O que o documentário não fala (infelizmente, porque seria uma informação mais completa e não desmereceria de maneira nenhuma a carreira do carioca) é que o grosso dos hits dos anos dourados de Magal são compostos por versões. “Meu Sangue Ferve Por Você”, no caso, é versão de uma versão. A original é francesa e teve duas letras e gravações em 1973: uma em inglês, pelo artista Sunshine, sob o nome de “Melody Lady”; a outra, em francês, por Sheila (que anos depois viria a apostar na disco music como Sheila B Devotion), chamada “Mélancolie”. O argentino Sabú pegou a mesma base sonora e levou a canção para o espanhol, agora como “Oh Cuanto Te Amo”. Deste sucesso veio a ideia para a letra “quente” de Magal. Também de Buenos Aires veio mais um rock, “Amante Latino”, gravada com o andamento um pouco mais desacelerado por Rabito em 1974.

A segunda parte do trabalho de Joana foca na ruptura da parceira entre Magal e Livi e a espiral descendente na qual seu trabalho caiu logo no começo dos anos 1980. Curiosamente, tudo surgiu do esgotamento da fórmula da imagem forjada de cigano. A letra “Sandra Rosa Madalena”, idealizada por Livi, pode ter forjado a imagem de Magal, que tinha apenas um fiapo de ascendência cigana lá pelo lado de uma tataravó, e catapultado o artista ao estrelato, mas também fora a maldição da qual ele tentou se livrar. Por diferenças pessoais e profissionais rompeu os laços com seu produtor e lançou-se na música romântica, incentivado pela gravadora, com outro look, de gomalina e cabelos presos com rabo de cavalo. Lançou vários discos mas nenhuma música nova fez sucesso. Na época em que Magal mais tentou sair do personagem e passar a ser ele mesmo – inclusive se casando e tendo filhos, contra a vontade de seu até então mentor de bastidores, que considerava ser o suicídio de um ídolo abrir o jogo da vida pessoal para seus fãs. Aí que entra uma fase interessante do filme, com Magalhães refletindo sobre os efeitos colaterais da mudança e os atos para a sua reinvenção, mudando-se para a Bahia e atuando como ator de novelas e cantor de teatro musical, inclusive sendo convidado e dirigido por Bibi Ferreira. Até a reviravolta provocada pela chegada da febre da lambada, o sucesso de “Me Chama Que Eu Vou” com tema de abertura da novela da Globo (em um período em que isso ainda representava um bilhete premiado de loteria para um artista da música) e a consequente redescoberta do cantor pelas geração MTV Brasil. Todo este período de ostracismo e redenção, sob a análise do próprio Sidney (mais uma boa dose de sentimentalismo familiar) funciona contra a tentadora queda para uma possível glorificação do astro de um documentário.

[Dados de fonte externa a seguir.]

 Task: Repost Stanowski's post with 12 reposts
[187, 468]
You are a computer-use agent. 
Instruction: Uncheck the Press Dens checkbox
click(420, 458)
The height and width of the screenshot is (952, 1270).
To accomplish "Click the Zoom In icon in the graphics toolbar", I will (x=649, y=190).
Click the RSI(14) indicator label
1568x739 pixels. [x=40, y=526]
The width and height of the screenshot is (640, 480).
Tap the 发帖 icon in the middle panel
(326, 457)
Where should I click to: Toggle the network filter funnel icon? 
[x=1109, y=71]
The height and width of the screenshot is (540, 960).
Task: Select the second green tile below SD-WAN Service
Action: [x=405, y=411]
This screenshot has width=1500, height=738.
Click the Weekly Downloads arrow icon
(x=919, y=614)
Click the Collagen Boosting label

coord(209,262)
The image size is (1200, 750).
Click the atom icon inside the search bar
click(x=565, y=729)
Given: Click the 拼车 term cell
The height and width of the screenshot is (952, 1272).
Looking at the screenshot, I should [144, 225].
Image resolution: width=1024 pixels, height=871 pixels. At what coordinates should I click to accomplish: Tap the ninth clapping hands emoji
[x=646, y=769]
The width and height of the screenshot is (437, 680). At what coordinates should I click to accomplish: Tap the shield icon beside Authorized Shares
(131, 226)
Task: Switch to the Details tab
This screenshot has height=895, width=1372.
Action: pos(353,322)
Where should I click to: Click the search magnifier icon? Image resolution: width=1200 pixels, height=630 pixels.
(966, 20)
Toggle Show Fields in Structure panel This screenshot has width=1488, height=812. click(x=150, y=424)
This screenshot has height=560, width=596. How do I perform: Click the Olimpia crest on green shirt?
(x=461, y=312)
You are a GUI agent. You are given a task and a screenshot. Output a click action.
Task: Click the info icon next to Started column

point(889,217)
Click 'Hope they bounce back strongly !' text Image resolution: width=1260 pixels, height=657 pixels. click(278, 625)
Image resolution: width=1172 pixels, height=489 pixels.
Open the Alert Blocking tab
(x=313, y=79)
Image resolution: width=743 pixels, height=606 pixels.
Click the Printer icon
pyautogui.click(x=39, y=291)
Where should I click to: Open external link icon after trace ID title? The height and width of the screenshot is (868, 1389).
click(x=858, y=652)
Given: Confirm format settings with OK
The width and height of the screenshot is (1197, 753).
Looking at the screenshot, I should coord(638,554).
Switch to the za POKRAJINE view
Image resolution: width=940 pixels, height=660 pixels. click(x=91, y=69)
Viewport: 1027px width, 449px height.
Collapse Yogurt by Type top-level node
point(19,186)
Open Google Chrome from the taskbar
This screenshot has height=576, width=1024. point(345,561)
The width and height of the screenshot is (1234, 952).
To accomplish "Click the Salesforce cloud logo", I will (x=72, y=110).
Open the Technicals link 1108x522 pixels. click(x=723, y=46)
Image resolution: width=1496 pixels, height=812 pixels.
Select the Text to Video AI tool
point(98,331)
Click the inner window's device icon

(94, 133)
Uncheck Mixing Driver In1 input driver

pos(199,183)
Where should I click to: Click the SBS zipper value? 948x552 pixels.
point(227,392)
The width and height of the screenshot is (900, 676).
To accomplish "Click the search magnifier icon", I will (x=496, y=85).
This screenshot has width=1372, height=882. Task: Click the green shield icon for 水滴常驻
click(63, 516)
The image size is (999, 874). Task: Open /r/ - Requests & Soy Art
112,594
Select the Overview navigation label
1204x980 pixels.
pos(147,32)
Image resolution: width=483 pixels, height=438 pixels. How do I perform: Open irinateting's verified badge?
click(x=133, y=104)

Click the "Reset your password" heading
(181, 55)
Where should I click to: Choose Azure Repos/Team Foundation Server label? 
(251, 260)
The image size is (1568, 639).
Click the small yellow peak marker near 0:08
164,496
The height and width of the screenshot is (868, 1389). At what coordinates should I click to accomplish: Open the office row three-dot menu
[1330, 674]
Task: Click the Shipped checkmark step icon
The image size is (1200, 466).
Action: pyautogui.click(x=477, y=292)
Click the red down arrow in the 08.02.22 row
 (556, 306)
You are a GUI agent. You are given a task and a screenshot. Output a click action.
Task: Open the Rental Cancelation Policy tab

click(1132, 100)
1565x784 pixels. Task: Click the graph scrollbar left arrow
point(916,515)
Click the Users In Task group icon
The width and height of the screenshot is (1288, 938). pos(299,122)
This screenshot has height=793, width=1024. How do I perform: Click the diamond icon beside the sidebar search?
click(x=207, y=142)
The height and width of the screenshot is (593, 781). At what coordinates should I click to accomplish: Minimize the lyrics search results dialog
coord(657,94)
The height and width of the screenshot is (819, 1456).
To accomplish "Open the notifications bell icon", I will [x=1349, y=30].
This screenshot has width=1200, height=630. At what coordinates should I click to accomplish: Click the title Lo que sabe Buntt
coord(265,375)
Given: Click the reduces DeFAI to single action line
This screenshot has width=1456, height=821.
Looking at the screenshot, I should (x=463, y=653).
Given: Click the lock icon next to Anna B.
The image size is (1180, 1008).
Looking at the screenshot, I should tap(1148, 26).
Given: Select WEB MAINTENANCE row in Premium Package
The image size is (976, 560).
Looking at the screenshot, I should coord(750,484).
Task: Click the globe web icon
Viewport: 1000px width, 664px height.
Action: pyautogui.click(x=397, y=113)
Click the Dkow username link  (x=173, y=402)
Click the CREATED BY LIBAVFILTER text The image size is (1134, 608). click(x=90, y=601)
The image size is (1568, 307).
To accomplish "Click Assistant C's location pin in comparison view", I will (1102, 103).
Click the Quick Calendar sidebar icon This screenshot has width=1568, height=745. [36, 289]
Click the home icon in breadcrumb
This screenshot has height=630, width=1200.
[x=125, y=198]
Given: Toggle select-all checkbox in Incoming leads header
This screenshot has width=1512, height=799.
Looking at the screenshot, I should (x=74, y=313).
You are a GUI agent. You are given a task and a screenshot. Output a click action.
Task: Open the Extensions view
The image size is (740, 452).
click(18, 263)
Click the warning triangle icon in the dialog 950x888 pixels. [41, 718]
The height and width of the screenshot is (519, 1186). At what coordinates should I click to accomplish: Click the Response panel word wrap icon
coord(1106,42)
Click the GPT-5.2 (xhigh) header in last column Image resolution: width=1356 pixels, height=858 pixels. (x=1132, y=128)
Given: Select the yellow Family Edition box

Me Chama Que Eu Vou, o doc, não só informa aquele que não conhece direito a trajetória do ídolo. Gráfica e ritmicamente dinâmico, sobretudo na fase inicial da fama, diverte todo mundo. Como uma apresentação do “falso” cigano, seja em um show completo ou apenas em um número em antigos programas de auditório na TV. Aliás mais do que produto da mera mente comercial de Livi ou resultado do puro instinto daquele jovem que cresceu banhado em arte e só queria fazer da vida o ato de cantar e dançar, Sidney Magal é fruto daqueles tempos de recente formação de redes nacionais de televisão, proporcionadas pela possibilidade cada vez mais barata de transmissões via satélite (leia-se anos 1970 em diante). Sorte de quem faz audiovisual e de quem gosta de ver documentários.